While Santorum was widely (and correctly) criticized for his
remarks, what would the impact of Puerto Rican statehood be, both for the
island and the rest of the United States? To understand this issue, we must first
examine Puerto Rico's current, unique status within the United States. Since 1917, Puerto Ricans have been full
citizens of the United States, and any who move off the island to the mainland
have the same legal rights and responsibilities as any other U.S. citizen. Since 1952, Puerto Rico has been known as a
"Free Associated State," a status in-between full statehood and
independence, which is similar (though not identical) to the statuses of Guam,
the Northern Mariana Islands, American Samoa, and the U.S. Virgin Islands.
Under the FAS, Puerto Ricans have most of the rights of mainland citizens, such
as constitutional protections and liberties, full use of the U.S. federal court
system, protection of the military and federal agencies, and representation
abroad through the Department of State. The major differences between Puerto Rico
and any state are political representation and taxation. Puerto Ricans (who
have their own fully functional commonwealth legislature and governor) cannot
vote in presidential elections, and instead of electing congressmen and
senators, can send one non-voting delegate to Congress. However, Puerto Ricans
are also exempt from federal income taxes. Corporations doing business with entities
other than the U.S. government are also exempt from a variety of federal taxes
and regulations. At the same time, Puerto Ricans are not eligible for a variety
of social welfare programs; for instance, Medicaid spending is capped at 15% of
what it would be if Puerto Rico was a full state.
Thus the implications for Puerto Rican statehood would be
largely two-fold: firstly, what effect
would it have upon federal elections and political processes; and secondly,
what would the effects be on federal tax revenue and expenditures? It is challenging to predict how Puerto Rico
would vote in elections since it has its own vibrant two-and-a-half party
system, with supporters of statehood largely backing the mainland GOP,
continuing the FAS backing Democrats, and the remainder of independence
supporters largely ignoring mainland politics.
On the whole the statehood and GOP supporting NPP has been more
successful lately, which should give Republicans hope. In addition, Puerto
Ricans tend to be extremely anti-abortion and socially conservative in general,
which would align them more with the GOP. On the other hand, Puerto Ricans in the U.S.
tend to vote Democratic, either strongly so (New York) or slightly (Florida)
depending on the state they live in. Additionally,
the increasingly hardline stance taken by Republicans in the South and
Southwest towards Hispanic immigrants would probably not endear the party to
Puerto Ricans, even if immigration issues are much less salient than among
Mexican-Americans.
Puerto Ricans would probably benefit from statehood, even if
the U.S. Treasury would not.
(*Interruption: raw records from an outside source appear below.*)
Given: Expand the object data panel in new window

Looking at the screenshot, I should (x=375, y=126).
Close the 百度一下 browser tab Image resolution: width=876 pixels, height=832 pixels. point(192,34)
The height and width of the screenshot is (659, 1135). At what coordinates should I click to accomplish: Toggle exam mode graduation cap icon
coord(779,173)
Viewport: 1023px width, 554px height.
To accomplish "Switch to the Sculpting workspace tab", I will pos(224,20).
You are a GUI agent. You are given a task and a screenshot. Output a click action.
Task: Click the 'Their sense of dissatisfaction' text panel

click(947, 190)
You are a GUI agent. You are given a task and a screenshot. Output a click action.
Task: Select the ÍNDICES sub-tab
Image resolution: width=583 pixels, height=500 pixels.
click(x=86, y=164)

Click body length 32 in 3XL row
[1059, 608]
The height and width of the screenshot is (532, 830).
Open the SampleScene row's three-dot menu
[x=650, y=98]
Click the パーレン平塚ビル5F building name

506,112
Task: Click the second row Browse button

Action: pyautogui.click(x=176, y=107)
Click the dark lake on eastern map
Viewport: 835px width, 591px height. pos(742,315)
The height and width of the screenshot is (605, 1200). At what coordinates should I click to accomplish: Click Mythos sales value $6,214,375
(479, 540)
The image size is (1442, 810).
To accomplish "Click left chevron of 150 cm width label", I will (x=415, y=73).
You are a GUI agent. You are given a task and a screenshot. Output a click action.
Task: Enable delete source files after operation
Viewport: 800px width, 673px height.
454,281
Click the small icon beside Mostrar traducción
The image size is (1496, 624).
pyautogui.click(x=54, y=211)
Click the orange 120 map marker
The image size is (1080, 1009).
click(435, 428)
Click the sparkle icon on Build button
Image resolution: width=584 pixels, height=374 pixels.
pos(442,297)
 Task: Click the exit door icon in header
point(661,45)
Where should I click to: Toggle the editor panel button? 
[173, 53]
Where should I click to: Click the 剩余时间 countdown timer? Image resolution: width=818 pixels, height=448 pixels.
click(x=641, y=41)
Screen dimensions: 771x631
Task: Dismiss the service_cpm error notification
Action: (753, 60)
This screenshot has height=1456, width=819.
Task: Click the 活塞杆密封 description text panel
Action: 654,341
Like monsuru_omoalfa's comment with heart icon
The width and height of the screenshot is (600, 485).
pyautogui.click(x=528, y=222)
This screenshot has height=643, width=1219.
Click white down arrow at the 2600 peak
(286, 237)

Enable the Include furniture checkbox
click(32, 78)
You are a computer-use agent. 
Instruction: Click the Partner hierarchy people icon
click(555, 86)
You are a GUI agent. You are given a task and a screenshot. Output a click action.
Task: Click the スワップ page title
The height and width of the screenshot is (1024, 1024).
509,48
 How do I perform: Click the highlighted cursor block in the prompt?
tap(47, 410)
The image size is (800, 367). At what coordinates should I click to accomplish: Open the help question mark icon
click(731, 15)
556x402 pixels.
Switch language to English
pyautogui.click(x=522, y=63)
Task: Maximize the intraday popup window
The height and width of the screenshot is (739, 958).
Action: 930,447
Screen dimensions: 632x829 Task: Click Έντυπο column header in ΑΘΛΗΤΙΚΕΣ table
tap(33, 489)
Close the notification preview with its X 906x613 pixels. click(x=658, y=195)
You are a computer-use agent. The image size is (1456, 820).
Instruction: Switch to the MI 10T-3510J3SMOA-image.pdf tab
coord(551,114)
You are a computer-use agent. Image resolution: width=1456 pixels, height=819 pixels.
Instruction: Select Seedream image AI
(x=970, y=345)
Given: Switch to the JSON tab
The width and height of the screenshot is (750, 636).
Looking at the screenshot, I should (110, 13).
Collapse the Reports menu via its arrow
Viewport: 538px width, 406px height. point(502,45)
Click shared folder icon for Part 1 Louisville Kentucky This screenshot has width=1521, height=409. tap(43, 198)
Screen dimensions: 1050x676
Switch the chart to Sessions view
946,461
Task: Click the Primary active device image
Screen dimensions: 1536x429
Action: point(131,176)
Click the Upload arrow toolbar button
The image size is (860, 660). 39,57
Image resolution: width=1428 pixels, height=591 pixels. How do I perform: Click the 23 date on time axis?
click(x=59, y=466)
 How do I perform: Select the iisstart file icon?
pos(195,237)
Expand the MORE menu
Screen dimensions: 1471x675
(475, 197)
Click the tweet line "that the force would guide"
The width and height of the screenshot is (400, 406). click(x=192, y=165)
While
Puerto Rican residents would now be liable for federal income taxes, the low
levels of per-capita income would leave most Puerto Ricans with no income tax
liability whatsoever. In 2009, the per
capita income in Puerto Rico was about $19,000, extremely high for Latin
America, but well below that of the poorest US state Mississippi ($36,000.) A
study by the Heritage Foundation concluded that just making Puerto Ricans
eligible for the Earned Income Tax Credit (of which 59% would be eligible upon
statehood) would cost taxpayers more than the total remitted by Puerto Ricans
to the Treasury. In addition, Puerto Rico would be eligible for full Medicaid
and Medicare spending, instead of just 15%, as well as all other federal social
welfare programs. Ironically, Puerto
Rican statehood is far more popular on the mainland than in Puerto Rico, even
though the island would quickly become per capita the largest beneficiary of
social spending in the U.S.
How about one issue that would not arise with Puerto Rican
statehood? You guessed it, Santorum's linguistic fears. Contrary to his
statement, English is one of the two official languages of the island and a
required subject in all Puerto Rican schools. Almost all islanders have some
English proficiency, and over a third are fully fluent in English, a number
considerably higher than Louisiana and New Mexico when they were admitted to
the Union. In the end, though it is
difficult to conclude on whether Puerto Rican statehood is a certainty in the
near future, the case for its admission as our nation’s 51st state
is one that gains strength with each generation.